Neureuther grübelte, sprach von kleinen Fehlern, einem falsch angesetzten Schwung - er wollte sein Rennen schnell abhaken. „Reden wir lieber über den Domi“, sagte Neureuther und lächelte. Der Domi, das ist Dominik Stehle, und der hatte mit einem famosen vierten Platz für die aus deutscher Sicht zweite Geschichte dieses Abends gesorgt - die mit dem Happy End.

„Wahnsinn“, stammelte Stehle nach dem mit Abstand besten Ergebnis seiner doch schon etwas fortgeschrittenen Weltcup-Karriere. Nur zweimal war der 29-Jährige aus dem Allgäu bislang unter die Top 20 gefahren, ein 14. Rang jüngst in Adelboden war sein stärkstes Resultat. Doch dann kam Schladming. Und Stehle konnte vor mehr als 40 000 ekstatischen Fans gar nicht mehr aufhören mit dem Grinsen.

„Es fällt mir einfach ein Stein vom Herzen“, sagte Stehle, der im eindrucksvollen Skistadion von Schladming die Aufmerksamkeit genoss - auch im Wissen um die Schattenseiten seines Metiers. 2007 hatte seine Weltcup-Karriere in Kitzbühel begonnen, er schied im ersten Lauf aus. Bis Januar 2015 gelang ihm dann in 36 Rennen noch genau ein Rang in den Punkten - das Kreuzband im linken Knie riss er sich in der Zeit zweimal.

„Es war ein langer Weg“, sagte Herren-Bundestrainer Mathias Berthold zur DSV-Sensation des Dienstags und hoffte, dass der Weg noch nicht zu Ende ist. Der Stolz auf den Spätstarter war Berthold anzumerken, schließlich war es der Coach, der bei seinem Amtsantritt im deutschen Team 2014 auf den Rennfahrer aus Obermaiselstein gesetzt hatte. „Er hat aus Fehlern gelernt, und das zeichnet ihn aus“, fand Berthold.

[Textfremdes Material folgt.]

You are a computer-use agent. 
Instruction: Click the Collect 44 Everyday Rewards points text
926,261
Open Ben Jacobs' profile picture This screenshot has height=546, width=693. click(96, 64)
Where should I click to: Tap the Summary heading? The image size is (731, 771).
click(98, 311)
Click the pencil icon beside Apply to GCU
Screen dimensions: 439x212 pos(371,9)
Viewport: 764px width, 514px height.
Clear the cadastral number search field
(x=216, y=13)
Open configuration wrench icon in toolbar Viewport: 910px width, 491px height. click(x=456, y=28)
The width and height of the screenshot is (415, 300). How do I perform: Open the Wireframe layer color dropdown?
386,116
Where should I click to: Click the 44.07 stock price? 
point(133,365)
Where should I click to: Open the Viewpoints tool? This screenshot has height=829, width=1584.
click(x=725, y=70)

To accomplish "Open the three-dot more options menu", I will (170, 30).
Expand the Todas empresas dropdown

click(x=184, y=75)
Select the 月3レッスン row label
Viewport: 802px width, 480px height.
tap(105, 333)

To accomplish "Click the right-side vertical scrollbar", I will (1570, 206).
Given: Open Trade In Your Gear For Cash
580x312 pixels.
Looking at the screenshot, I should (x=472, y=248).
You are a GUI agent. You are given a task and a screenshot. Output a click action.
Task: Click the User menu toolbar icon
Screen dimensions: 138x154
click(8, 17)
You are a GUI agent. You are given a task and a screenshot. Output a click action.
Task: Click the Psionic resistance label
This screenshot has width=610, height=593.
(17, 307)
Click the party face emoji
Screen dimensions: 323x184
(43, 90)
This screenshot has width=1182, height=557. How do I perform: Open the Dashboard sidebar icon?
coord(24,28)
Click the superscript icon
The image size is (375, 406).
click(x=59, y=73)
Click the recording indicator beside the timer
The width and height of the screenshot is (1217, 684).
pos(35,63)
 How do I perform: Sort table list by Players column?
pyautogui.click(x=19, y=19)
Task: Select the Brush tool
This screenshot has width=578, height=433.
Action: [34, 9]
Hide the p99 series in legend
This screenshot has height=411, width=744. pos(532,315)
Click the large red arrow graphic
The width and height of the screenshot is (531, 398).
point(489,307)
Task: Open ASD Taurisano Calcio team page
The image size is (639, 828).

Statt im Finale zu taktieren, sei Stehle auf Angriff gefahren. Der Lohn: Als 21. des ersten Laufes ging es 17 Plätze nach vorn. Am Ende landete er gar einen Rang vor Vizeweltmeister Fritz Dopfer. „Das war einfach saustark und gibt ihm sicher Selbstvertrauen“, sagte Berthold und blickte auf den nächsten Torlauf am 13. Februar in Naeba voraus. „Ich bin schon gespannt auf Japan, da ist es relativ flach“, sagte der Trainer. „Könnte sein, dass er für eine Überraschung gut ist“.

Von solchen Prognosen konnte Stehle jahrelang nur träumen - wenn er denn nicht sogar ans Aufhören dachte ob der vielen Rückschläge. „Richtig geil! Das freut mich extrem. Der hat lange gekämpft, hatte Pech mit den zweiten Durchgängen. Heute hat er es super gemacht.“ Diesen Satz sagte Felix Neureuther, der beim Flutlicht-Spektakel eigentlich zum strahlenden deutschen Hauptdarsteller auserkoren war.

Weil der Routinier den großen Vorsprung aus dem ersten Lauf aber mit einem Einfädler an einem Tor im Steilhang verschenkte, wurde es nichts mit dem zwölften Weltcupsieg. Der norwegische Dauer-Gewinner Henrik Kristoffersen, der Österreicher Marcel Hirscher nach einer famosen Aufholjagd und der Dritte Alexander Choroschilow aus Russland ließen sich schon feiern, als der WM-Dritte mit hängendem Kopf und beiden Skistöcken in der linken Hand langsam den Hang runterrutschte.

Neureuther muss nun die Enttäuschung verdrängen vor dem Riesenslalom von Garmisch am Sonntag und der Reise nach Japan. „Das Positive, das man mitnehmen kann, ist, dass ich zurück bin, dass der Speed passt“, sagte er. Nach einem Wechsel des Skischuhs hatte er im ersten Lauf die Konkurrenz düpiert und sogar Kristoffersen ratlos zurückgelassen. „Alles klar, jetzt bin ich wieder der Alte!“, hatte Neureuther da noch verkündet - und wahrscheinlich gilt dieses Motto weiterhin.